** Aim of the task **
Rewrite the rows below, changing every "refresh icon" to "reload button" and leaving all else as it is.

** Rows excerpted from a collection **
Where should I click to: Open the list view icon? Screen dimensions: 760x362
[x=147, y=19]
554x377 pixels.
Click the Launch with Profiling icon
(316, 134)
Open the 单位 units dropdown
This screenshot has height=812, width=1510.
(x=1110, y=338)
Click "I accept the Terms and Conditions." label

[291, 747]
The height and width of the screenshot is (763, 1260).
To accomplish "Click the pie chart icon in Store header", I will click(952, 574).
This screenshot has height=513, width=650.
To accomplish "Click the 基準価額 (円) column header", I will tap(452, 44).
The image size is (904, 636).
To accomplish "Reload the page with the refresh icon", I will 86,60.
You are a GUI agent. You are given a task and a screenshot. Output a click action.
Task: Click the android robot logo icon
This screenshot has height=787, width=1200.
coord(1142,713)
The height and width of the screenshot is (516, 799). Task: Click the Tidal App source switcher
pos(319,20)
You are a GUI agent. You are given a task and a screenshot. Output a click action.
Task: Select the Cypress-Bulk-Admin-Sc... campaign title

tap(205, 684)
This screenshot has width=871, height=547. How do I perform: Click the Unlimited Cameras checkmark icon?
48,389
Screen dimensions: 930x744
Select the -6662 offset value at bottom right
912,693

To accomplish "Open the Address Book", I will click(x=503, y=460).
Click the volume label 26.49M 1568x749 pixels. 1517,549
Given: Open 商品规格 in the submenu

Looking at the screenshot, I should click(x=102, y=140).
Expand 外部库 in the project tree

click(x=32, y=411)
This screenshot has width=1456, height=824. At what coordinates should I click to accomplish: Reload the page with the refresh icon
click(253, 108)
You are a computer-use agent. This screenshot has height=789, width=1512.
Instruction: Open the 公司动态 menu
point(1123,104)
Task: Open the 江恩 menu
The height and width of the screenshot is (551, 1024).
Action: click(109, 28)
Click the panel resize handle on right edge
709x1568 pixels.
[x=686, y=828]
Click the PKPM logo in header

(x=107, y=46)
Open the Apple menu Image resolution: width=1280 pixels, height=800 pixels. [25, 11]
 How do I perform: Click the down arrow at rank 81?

** Finished exercise **
Where should I click to: Open the list view icon? Screen dimensions: 760x362
[x=147, y=19]
554x377 pixels.
Click the Launch with Profiling icon
(316, 134)
Open the 单位 units dropdown
This screenshot has height=812, width=1510.
(x=1110, y=338)
Click "I accept the Terms and Conditions." label

[291, 747]
The height and width of the screenshot is (763, 1260).
To accomplish "Click the pie chart icon in Store header", I will click(952, 574).
This screenshot has height=513, width=650.
To accomplish "Click the 基準価額 (円) column header", I will tap(452, 44).
The image size is (904, 636).
To accomplish "Reload the page with the reload button", I will 86,60.
You are a GUI agent. You are given a task and a screenshot. Output a click action.
Task: Click the android robot logo icon
This screenshot has height=787, width=1200.
coord(1142,713)
The height and width of the screenshot is (516, 799). Task: Click the Tidal App source switcher
pos(319,20)
You are a GUI agent. You are given a task and a screenshot. Output a click action.
Task: Select the Cypress-Bulk-Admin-Sc... campaign title

tap(205, 684)
This screenshot has width=871, height=547. How do I perform: Click the Unlimited Cameras checkmark icon?
48,389
Screen dimensions: 930x744
Select the -6662 offset value at bottom right
912,693

To accomplish "Open the Address Book", I will click(x=503, y=460).
Click the volume label 26.49M 1568x749 pixels. 1517,549
Given: Open 商品规格 in the submenu

Looking at the screenshot, I should click(x=102, y=140).
Expand 外部库 in the project tree

click(x=32, y=411)
This screenshot has width=1456, height=824. At what coordinates should I click to accomplish: Reload the page with the reload button
click(253, 108)
You are a computer-use agent. This screenshot has height=789, width=1512.
Instruction: Open the 公司动态 menu
point(1123,104)
Task: Open the 江恩 menu
The height and width of the screenshot is (551, 1024).
Action: click(109, 28)
Click the panel resize handle on right edge
709x1568 pixels.
[x=686, y=828]
Click the PKPM logo in header

(x=107, y=46)
Open the Apple menu Image resolution: width=1280 pixels, height=800 pixels. [25, 11]
 How do I perform: Click the down arrow at rank 81?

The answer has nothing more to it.